Honorable mention to Shimmering for this, which wasn't quite what I asked for but was pretty awesome anyways:
"Stat of the Week No. 2: Since I began writing this column for ESPN, thirteen people have taken a toaster-bath as a direct result."
And similar thanks to Richard for the haiku. Very tasteful. Anyways, all this Simmons stuff is getting repetitive, I know. But reader Daniil tipped me off about something that I definitely have to post. In his words:
"I don’t know whether you guys read sportspickle.com or even know about it and I don’t know if you caught this from his handicapper column. Did DJ Gallo just compare Philip Rivers to his coworker Bill Simmons??? I know I’m reaching, but that would be fucking great if Bill got offended by this and started spewing and they insulted each other in their articles on ESPN. My respect for DJ Gallo would grow greatly if he did this intentionally."
Well, let's take a look at the passage in question.
Here is San Diego’s one chance of winning: if Bill Belichick trades Tom Brady for Philip Rivers before kickoff. And don’t laugh – “Um, I never have on this site, so why would I start now?” – it could happen. I think Bill Belichick secretly wishes Philip Rivers was his quarterback. Rivers just has that certain Boston sports “je ne c'est douche” that would make him a more fitting figurehead for the city’s best team. I mean, sure, Tom Brady can be a total cockhead when he wants to, but Philip Rivers exudes Boston douche. He is Boston douche. If Red Sox Nation beats with one heart, that heart is inside the body of Philip Rivers. Rivers’ bio says he was born in Alabama, but I wouldn’t be shocked at all to learn that he grew up outside of Boston. Or that he went to a prep school and then on to some overrated New England private college. Then, no doubt, he spent a few years living off of his daddy’s trust fund money, dabbled a bit in date rape and bartending, and then settled down with some pink-hat skank because he thought he got her pregnant. Yes, it’s clear to me: Philip Rivers is from Boston. He is Boston. But unless he makes it on to Boston’s beloved Pats before kickoff, this is going to be a total beatdown.

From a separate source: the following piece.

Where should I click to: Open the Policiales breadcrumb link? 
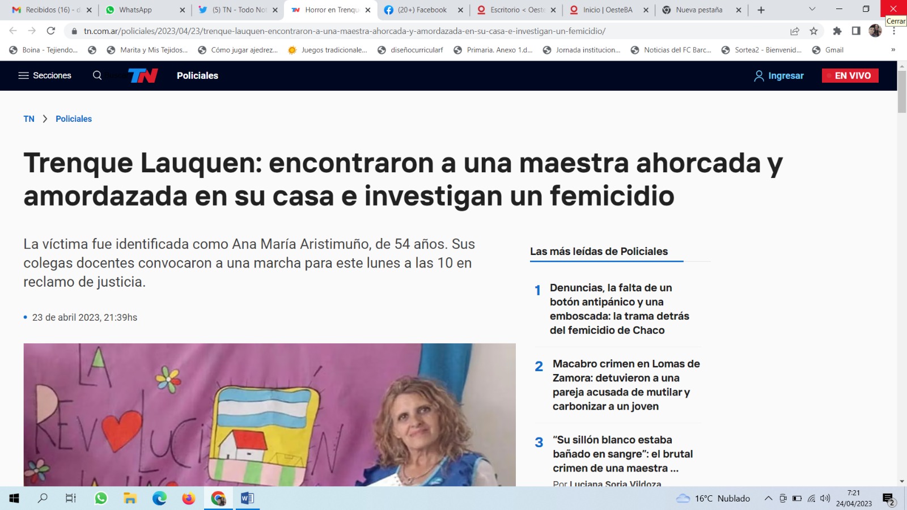[x=74, y=119]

Is that a description of Bill? Well, let's break it down. Obviously he's from Boston or somewhere just outside of it. According to his Wikipedia page (always a reliable source, I know), he went to this prep school. He then attended College of the Holy Cross, which may or may not be overrated but is definitely private and definitely located in New England. Bill himself alludes to his bartending exploits in his columns. Date rape? Wouldn't put it past him. Trust fund? Well, that prep school he went to costs $37,000 a year if you board and $27,000 if you're just there to learn. And he's constantly talking about how his dad has been a Celtics season ticket holder for decades, which can't be cheap. That's not ironclad proof that he's a trust fund baby but it certainly indicates there's money in the family. I have no idea whether or not The Sports Gal is a "pink-hat skank," but I really can't see anyone wanting to get married to Bill unless there were some extenuating circumstances like a pregnancy.

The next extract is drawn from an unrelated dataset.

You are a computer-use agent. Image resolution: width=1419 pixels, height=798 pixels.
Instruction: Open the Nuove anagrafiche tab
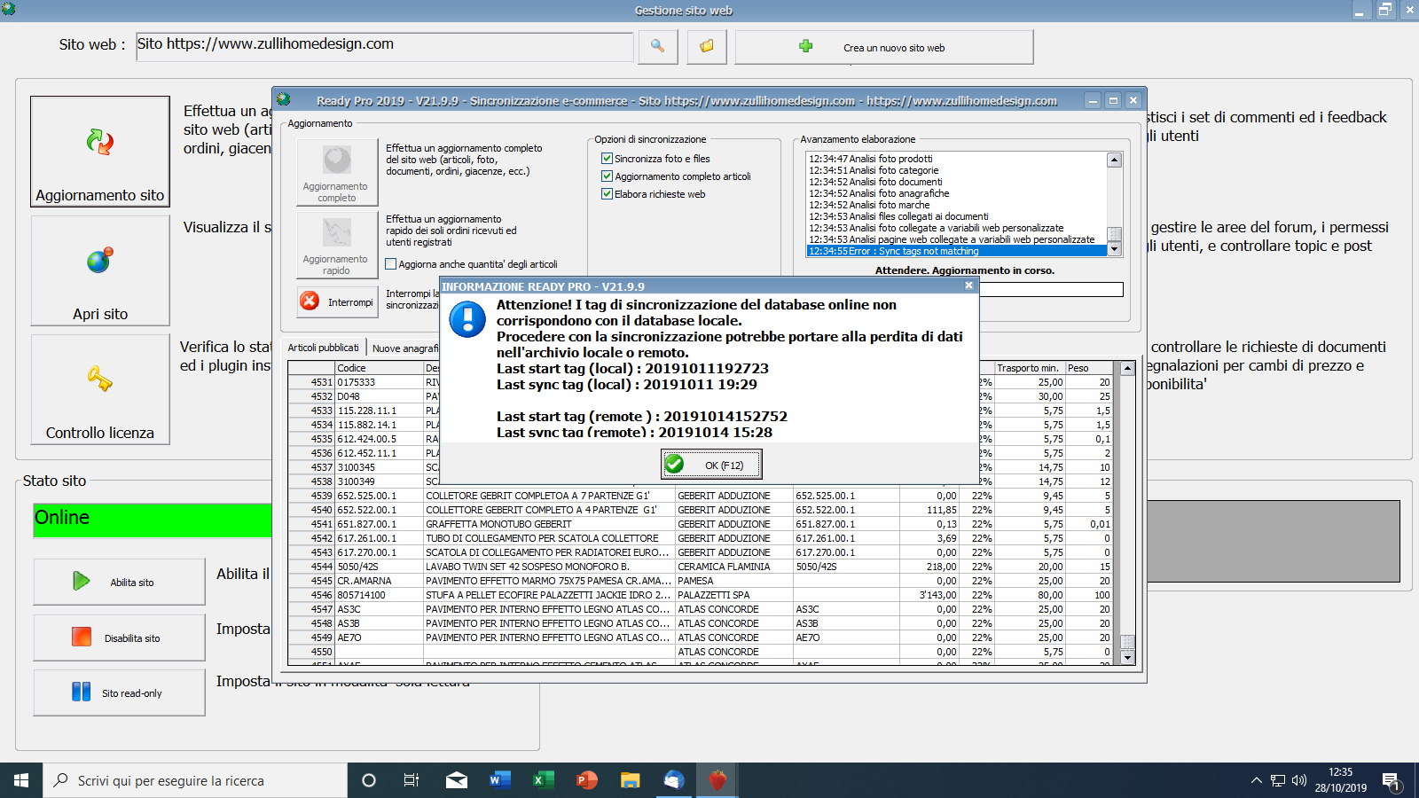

So all in all... yeah... it might be a coincidence. But it might not be. I'm sure Gallo has met Simmons and is familiar with his work. They're both successful professional journalists in the same field and with roughly similar styles. Who's to say they can't have beef? You can make your own judgment. If something more comes of this, you'll definitely read about it here. Thanks again to Daniil.
This Simmons stuff is NEVER repetitive. I refuse to read his column anymore and the only way I know his exact level of douchebaggery is to read your column tearing him a new one. Also, does anyone know which college basketball player and team he is planning on jumping on the bandwagon of, like he did Kevin Durant and Texas last year? I have my money on Derrick Rose and Memphis. Or OJ Mayo and USC. If it is USC, I bet the Sports Gal can think of a witty comment about OJ Mayo's name. His column would not be complete without a "my wife knows nothing about sports and yet agrees with me" passage or two. I bet she would agree with me that Bill's column is not very entertaining, informative, or good.
ReplyDeleteI can't say I'm a Gallo fan, but if he's really knocking Simmons here, I tip my hat to him.
ReplyDeleteSo, when will you announce my prize?